Please note that the attention here from the doctors in this article on hospitalists is on “critical information,” not a relationship that precedes and follows the hospitalization. One can easily see by reading this article that there is not even the mention of the words patient-provider relationship and the value added to medical care which comes from a good, sustained physician-patient relationship.
“Today, everything is in the electronic medical record (EMR) — lab results, clinician notes, physician orders, care plans, medication lists, devices, referrals, discharge summaries — which is considered the ‘source of truth…. However, each patient’s chart is so bloated with so many results by every provider from multiple disciplines documenting their patient encounters and care plans in the EMR….”

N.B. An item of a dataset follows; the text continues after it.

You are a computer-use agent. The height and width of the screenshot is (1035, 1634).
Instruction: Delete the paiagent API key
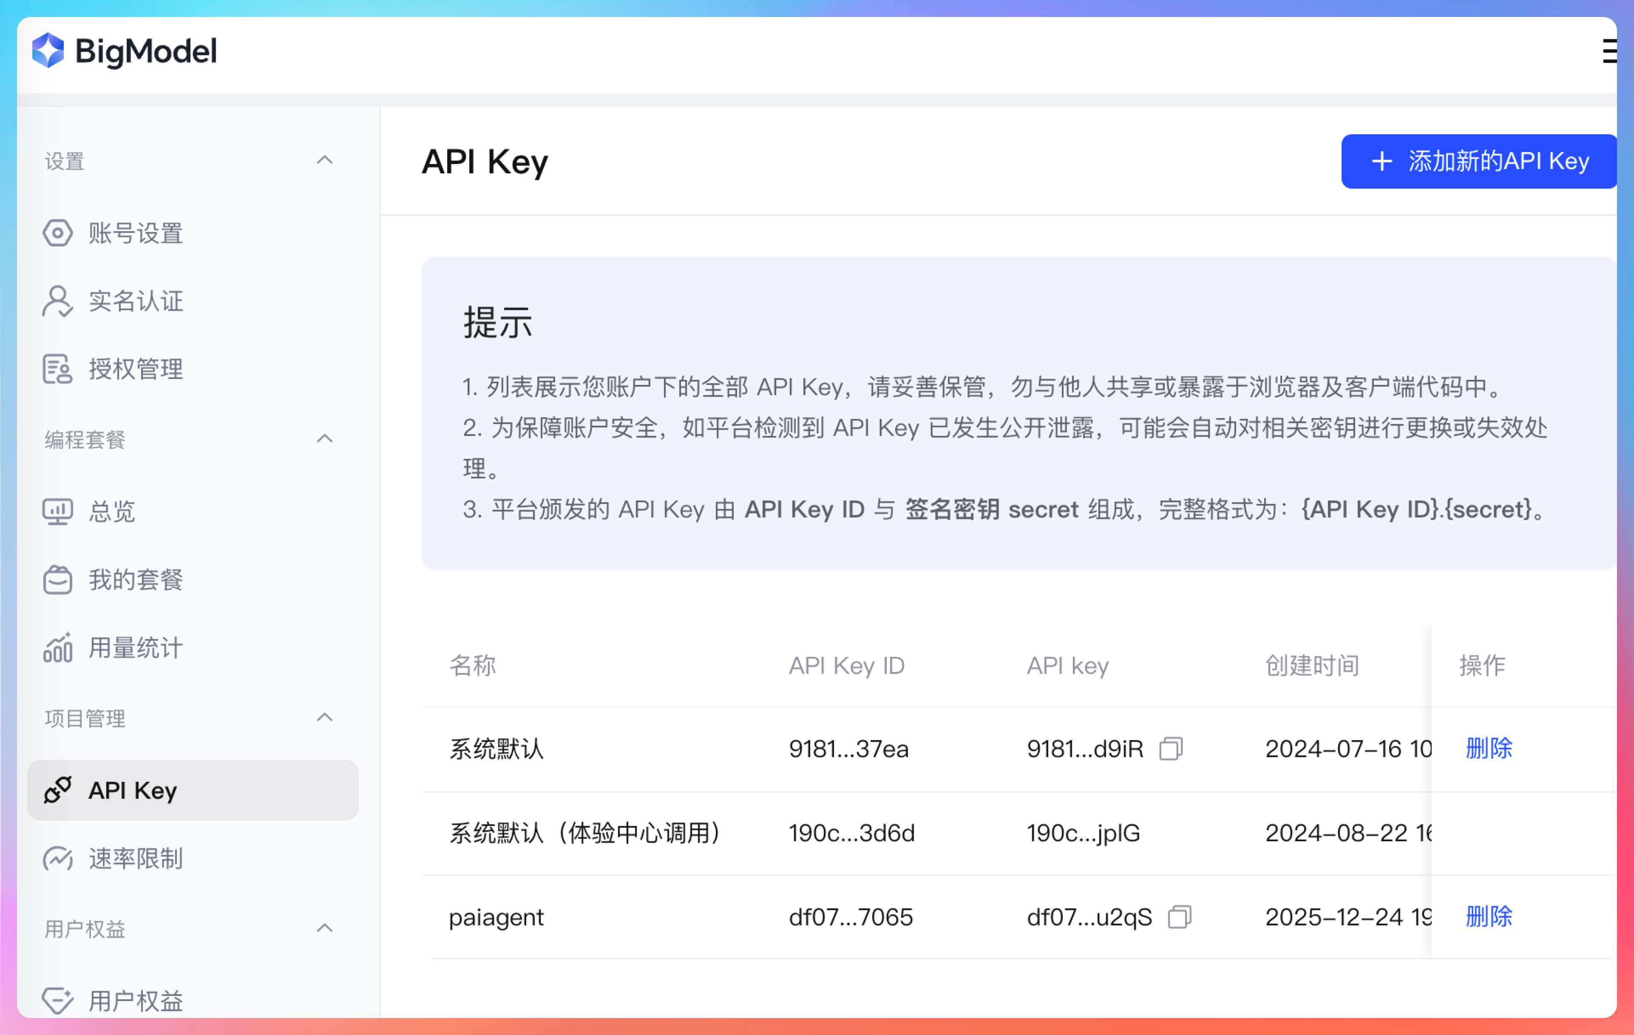[1489, 916]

Please note the most important thing here is the relationship that you have with your doctor and that is not even mentioned. That is how far off-base we have become. The best part of medicine is gone and there is not even any mourning for it. And Dr. Rosen is absolutely right. Looking through these records is a massive undertaking in the system which even he says is bloated. Bloated is an understatement. Reading the EHR is like looking in a 50 gallon garbage bag for a needle lost three weeks ago. You’re not sure exactly what you’re going to find or when you’re going to find it. And because the EHR is so poorly prioritized, you might not even understand the importance of the value when you actually do see it.
The EHR is an egregiously failed attempt to replace a doctor who has an enduring relationship with a patient with a paper substitute.
As Ostfeld-Johns says:
"There is no billing code for communication, collaboration, and creativity. But “this is what really makes a difference in people’s lives.”
Patients know this. Doctors know this. Why can't our legislators figure this one out? There is no billing code for caring or the benefit of long-term patient-provider relationships, so in our dysfunctional healthcare system, the patient-provider relationship doesn't exist, much to the detriment of healthcare and especially to the detriment of individual patient care.